Saved entries
═══
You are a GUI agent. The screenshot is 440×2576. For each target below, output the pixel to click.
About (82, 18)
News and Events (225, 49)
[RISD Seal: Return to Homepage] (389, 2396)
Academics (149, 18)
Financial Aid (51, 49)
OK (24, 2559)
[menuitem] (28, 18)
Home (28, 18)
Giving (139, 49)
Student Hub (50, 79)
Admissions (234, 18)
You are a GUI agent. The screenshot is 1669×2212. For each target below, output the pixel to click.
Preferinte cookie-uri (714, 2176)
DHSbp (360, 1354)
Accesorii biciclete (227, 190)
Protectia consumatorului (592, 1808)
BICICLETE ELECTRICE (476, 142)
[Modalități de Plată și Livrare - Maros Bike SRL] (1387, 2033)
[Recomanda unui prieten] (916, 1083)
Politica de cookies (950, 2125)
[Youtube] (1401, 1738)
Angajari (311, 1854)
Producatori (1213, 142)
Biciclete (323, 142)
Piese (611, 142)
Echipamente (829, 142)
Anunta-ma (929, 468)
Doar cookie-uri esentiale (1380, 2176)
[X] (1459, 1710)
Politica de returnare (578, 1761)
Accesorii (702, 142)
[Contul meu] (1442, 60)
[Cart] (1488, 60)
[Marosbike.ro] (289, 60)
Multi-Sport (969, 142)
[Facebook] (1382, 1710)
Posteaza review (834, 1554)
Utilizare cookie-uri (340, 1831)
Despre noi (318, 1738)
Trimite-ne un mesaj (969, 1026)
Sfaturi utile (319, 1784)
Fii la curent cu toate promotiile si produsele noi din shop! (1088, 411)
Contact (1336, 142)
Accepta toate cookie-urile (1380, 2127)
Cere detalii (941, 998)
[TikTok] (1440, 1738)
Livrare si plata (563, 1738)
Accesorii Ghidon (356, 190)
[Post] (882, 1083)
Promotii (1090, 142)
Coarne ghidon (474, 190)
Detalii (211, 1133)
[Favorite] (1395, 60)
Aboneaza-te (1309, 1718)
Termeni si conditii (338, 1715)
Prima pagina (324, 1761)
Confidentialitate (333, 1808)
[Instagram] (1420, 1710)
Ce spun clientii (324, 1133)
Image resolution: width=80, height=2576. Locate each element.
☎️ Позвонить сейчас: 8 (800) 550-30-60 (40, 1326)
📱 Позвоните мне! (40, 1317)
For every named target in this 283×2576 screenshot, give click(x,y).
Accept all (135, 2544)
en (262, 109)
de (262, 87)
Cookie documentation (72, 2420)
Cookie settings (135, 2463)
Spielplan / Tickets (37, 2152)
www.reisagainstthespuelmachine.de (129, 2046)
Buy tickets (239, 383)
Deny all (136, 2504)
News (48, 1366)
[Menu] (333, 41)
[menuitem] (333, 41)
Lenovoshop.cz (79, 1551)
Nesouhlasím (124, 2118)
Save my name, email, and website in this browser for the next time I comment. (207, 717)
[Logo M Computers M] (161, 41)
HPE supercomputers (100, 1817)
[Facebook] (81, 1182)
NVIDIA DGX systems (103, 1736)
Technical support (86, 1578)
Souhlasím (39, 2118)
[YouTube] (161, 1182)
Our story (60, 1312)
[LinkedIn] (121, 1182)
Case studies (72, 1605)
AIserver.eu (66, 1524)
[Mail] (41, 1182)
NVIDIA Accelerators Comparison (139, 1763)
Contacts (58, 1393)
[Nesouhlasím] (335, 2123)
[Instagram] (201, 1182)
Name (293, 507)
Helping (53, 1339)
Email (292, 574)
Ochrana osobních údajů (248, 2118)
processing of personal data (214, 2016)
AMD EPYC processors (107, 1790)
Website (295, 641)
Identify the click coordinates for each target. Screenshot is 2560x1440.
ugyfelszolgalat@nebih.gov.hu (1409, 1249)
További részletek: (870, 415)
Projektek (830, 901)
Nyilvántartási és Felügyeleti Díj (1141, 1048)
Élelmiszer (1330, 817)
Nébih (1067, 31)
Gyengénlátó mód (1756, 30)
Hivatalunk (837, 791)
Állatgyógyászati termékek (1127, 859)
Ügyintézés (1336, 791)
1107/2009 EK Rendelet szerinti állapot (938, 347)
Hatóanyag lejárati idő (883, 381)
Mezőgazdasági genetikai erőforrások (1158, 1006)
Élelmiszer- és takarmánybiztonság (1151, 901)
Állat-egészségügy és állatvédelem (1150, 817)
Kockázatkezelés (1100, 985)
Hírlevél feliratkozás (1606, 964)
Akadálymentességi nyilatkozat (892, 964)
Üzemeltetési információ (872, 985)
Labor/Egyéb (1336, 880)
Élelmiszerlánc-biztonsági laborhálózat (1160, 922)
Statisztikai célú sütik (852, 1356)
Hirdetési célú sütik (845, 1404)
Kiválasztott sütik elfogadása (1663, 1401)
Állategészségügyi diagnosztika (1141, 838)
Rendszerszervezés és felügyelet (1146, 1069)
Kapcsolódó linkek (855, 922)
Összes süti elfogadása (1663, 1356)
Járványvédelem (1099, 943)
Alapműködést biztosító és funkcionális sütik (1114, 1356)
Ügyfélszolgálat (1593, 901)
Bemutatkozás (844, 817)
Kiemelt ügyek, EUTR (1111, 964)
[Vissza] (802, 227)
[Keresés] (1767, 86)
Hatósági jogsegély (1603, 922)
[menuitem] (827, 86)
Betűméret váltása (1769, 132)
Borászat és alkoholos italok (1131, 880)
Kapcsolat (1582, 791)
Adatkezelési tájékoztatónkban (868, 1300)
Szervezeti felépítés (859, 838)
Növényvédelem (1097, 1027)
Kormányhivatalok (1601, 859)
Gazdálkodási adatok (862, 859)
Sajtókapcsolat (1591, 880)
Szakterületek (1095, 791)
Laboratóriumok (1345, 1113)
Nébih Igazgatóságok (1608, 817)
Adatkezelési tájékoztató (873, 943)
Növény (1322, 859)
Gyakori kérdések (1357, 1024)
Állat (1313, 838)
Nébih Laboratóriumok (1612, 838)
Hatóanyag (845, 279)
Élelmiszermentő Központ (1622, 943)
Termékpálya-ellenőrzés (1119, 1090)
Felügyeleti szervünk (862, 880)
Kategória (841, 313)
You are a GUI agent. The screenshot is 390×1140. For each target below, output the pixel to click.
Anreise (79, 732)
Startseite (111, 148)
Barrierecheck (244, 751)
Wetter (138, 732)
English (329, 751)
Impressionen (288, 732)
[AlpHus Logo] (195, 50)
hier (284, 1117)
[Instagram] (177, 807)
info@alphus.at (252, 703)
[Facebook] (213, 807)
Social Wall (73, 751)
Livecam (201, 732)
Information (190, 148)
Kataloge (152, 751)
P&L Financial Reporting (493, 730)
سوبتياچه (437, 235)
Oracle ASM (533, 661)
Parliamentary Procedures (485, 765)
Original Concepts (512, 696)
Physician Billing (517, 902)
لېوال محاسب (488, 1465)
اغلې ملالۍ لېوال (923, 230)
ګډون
═══
■ **HOW TO COMPLETE THIS TASK**: Please output all the lines above exactly as given.

■ **OUTPUT OF THE TASK**:
You are a GUI agent. The screenshot is 440×2576. For each target below, output the pixel to click.
About (82, 18)
News and Events (225, 49)
[RISD Seal: Return to Homepage] (389, 2396)
Academics (149, 18)
Financial Aid (51, 49)
OK (24, 2559)
[menuitem] (28, 18)
Home (28, 18)
Giving (139, 49)
Student Hub (50, 79)
Admissions (234, 18)
You are a GUI agent. The screenshot is 1669×2212. For each target below, output the pixel to click.
Preferinte cookie-uri (714, 2176)
DHSbp (360, 1354)
Accesorii biciclete (227, 190)
Protectia consumatorului (592, 1808)
BICICLETE ELECTRICE (476, 142)
[Modalități de Plată și Livrare - Maros Bike SRL] (1387, 2033)
[Recomanda unui prieten] (916, 1083)
Politica de cookies (950, 2125)
[Youtube] (1401, 1738)
Angajari (311, 1854)
Producatori (1213, 142)
Biciclete (323, 142)
Piese (611, 142)
Echipamente (829, 142)
Anunta-ma (929, 468)
Doar cookie-uri esentiale (1380, 2176)
[X] (1459, 1710)
Politica de returnare (578, 1761)
Accesorii (702, 142)
[Contul meu] (1442, 60)
[Cart] (1488, 60)
[Marosbike.ro] (289, 60)
Multi-Sport (969, 142)
[Facebook] (1382, 1710)
Posteaza review (834, 1554)
Utilizare cookie-uri (340, 1831)
Despre noi (318, 1738)
Trimite-ne un mesaj (969, 1026)
Sfaturi utile (319, 1784)
Fii la curent cu toate promotiile si produsele noi din shop! (1088, 411)
Contact (1336, 142)
Accepta toate cookie-urile (1380, 2127)
Cere detalii (941, 998)
[TikTok] (1440, 1738)
Livrare si plata (563, 1738)
Accesorii Ghidon (356, 190)
[Post] (882, 1083)
Promotii (1090, 142)
Coarne ghidon (474, 190)
Detalii (211, 1133)
[Favorite] (1395, 60)
Aboneaza-te (1309, 1718)
Termeni si conditii (338, 1715)
Prima pagina (324, 1761)
Confidentialitate (333, 1808)
[Instagram] (1420, 1710)
Ce spun clientii (324, 1133)
Image resolution: width=80, height=2576. Locate each element.
☎️ Позвонить сейчас: 8 (800) 550-30-60 (40, 1326)
📱 Позвоните мне! (40, 1317)
For every named target in this 283×2576 screenshot, give click(x,y).
Accept all (135, 2544)
en (262, 109)
de (262, 87)
Cookie documentation (72, 2420)
Cookie settings (135, 2463)
Spielplan / Tickets (37, 2152)
www.reisagainstthespuelmachine.de (129, 2046)
Buy tickets (239, 383)
Deny all (136, 2504)
News (48, 1366)
[Menu] (333, 41)
[menuitem] (333, 41)
Lenovoshop.cz (79, 1551)
Nesouhlasím (124, 2118)
Save my name, email, and website in this browser for the next time I comment. (207, 717)
[Logo M Computers M] (161, 41)
HPE supercomputers (100, 1817)
[Facebook] (81, 1182)
NVIDIA DGX systems (103, 1736)
Technical support (86, 1578)
Souhlasím (39, 2118)
[YouTube] (161, 1182)
Our story (60, 1312)
[LinkedIn] (121, 1182)
Case studies (72, 1605)
AIserver.eu (66, 1524)
[Mail] (41, 1182)
NVIDIA Accelerators Comparison (139, 1763)
Contacts (58, 1393)
[Nesouhlasím] (335, 2123)
[Instagram] (201, 1182)
Name (293, 507)
Helping (53, 1339)
Email (292, 574)
Ochrana osobních údajů (248, 2118)
processing of personal data (214, 2016)
AMD EPYC processors (107, 1790)
Website (295, 641)
Identify the click coordinates for each target. Screenshot is 2560x1440.
ugyfelszolgalat@nebih.gov.hu (1409, 1249)
További részletek: (870, 415)
Projektek (830, 901)
Nyilvántartási és Felügyeleti Díj (1141, 1048)
Élelmiszer (1330, 817)
Nébih (1067, 31)
Gyengénlátó mód (1756, 30)
Hivatalunk (837, 791)
Állatgyógyászati termékek (1127, 859)
Ügyintézés (1336, 791)
1107/2009 EK Rendelet szerinti állapot (938, 347)
Hatóanyag lejárati idő (883, 381)
Mezőgazdasági genetikai erőforrások (1158, 1006)
Élelmiszer- és takarmánybiztonság (1151, 901)
Állat-egészségügy és állatvédelem (1150, 817)
Kockázatkezelés (1100, 985)
Hírlevél feliratkozás (1606, 964)
Akadálymentességi nyilatkozat (892, 964)
Üzemeltetési információ (872, 985)
Labor/Egyéb (1336, 880)
Élelmiszerlánc-biztonsági laborhálózat (1160, 922)
Statisztikai célú sütik (852, 1356)
Hirdetési célú sütik (845, 1404)
Kiválasztott sütik elfogadása (1663, 1401)
Állategészségügyi diagnosztika (1141, 838)
Rendszerszervezés és felügyelet (1146, 1069)
Kapcsolódó linkek (855, 922)
Összes süti elfogadása (1663, 1356)
Járványvédelem (1099, 943)
Alapműködést biztosító és funkcionális sütik (1114, 1356)
Ügyfélszolgálat (1593, 901)
Bemutatkozás (844, 817)
Kiemelt ügyek, EUTR (1111, 964)
[Vissza] (802, 227)
[Keresés] (1767, 86)
Hatósági jogsegély (1603, 922)
[menuitem] (827, 86)
Betűméret váltása (1769, 132)
Borászat és alkoholos italok (1131, 880)
Kapcsolat (1582, 791)
Adatkezelési tájékoztatónkban (868, 1300)
Szervezeti felépítés (859, 838)
Növényvédelem (1097, 1027)
Kormányhivatalok (1601, 859)
Gazdálkodási adatok (862, 859)
Sajtókapcsolat (1591, 880)
Szakterületek (1095, 791)
Laboratóriumok (1345, 1113)
Nébih Igazgatóságok (1608, 817)
Adatkezelési tájékoztató (873, 943)
Növény (1322, 859)
Gyakori kérdések (1357, 1024)
Állat (1313, 838)
Nébih Laboratóriumok (1612, 838)
Hatóanyag (845, 279)
Élelmiszermentő Központ (1622, 943)
Termékpálya-ellenőrzés (1119, 1090)
Felügyeleti szervünk (862, 880)
Kategória (841, 313)
You are a GUI agent. The screenshot is 390×1140. For each target below, output the pixel to click.
Anreise (79, 732)
Startseite (111, 148)
Barrierecheck (244, 751)
Wetter (138, 732)
English (329, 751)
Impressionen (288, 732)
[AlpHus Logo] (195, 50)
hier (284, 1117)
[Instagram] (177, 807)
info@alphus.at (252, 703)
[Facebook] (213, 807)
Social Wall (73, 751)
Livecam (201, 732)
Information (190, 148)
Kataloge (152, 751)
P&L Financial Reporting (493, 730)
سوبتياچه (437, 235)
Oracle ASM (533, 661)
Parliamentary Procedures (485, 765)
Original Concepts (512, 696)
Physician Billing (517, 902)
لېوال محاسب (488, 1465)
اغلې ملالۍ لېوال (923, 230)
ګډون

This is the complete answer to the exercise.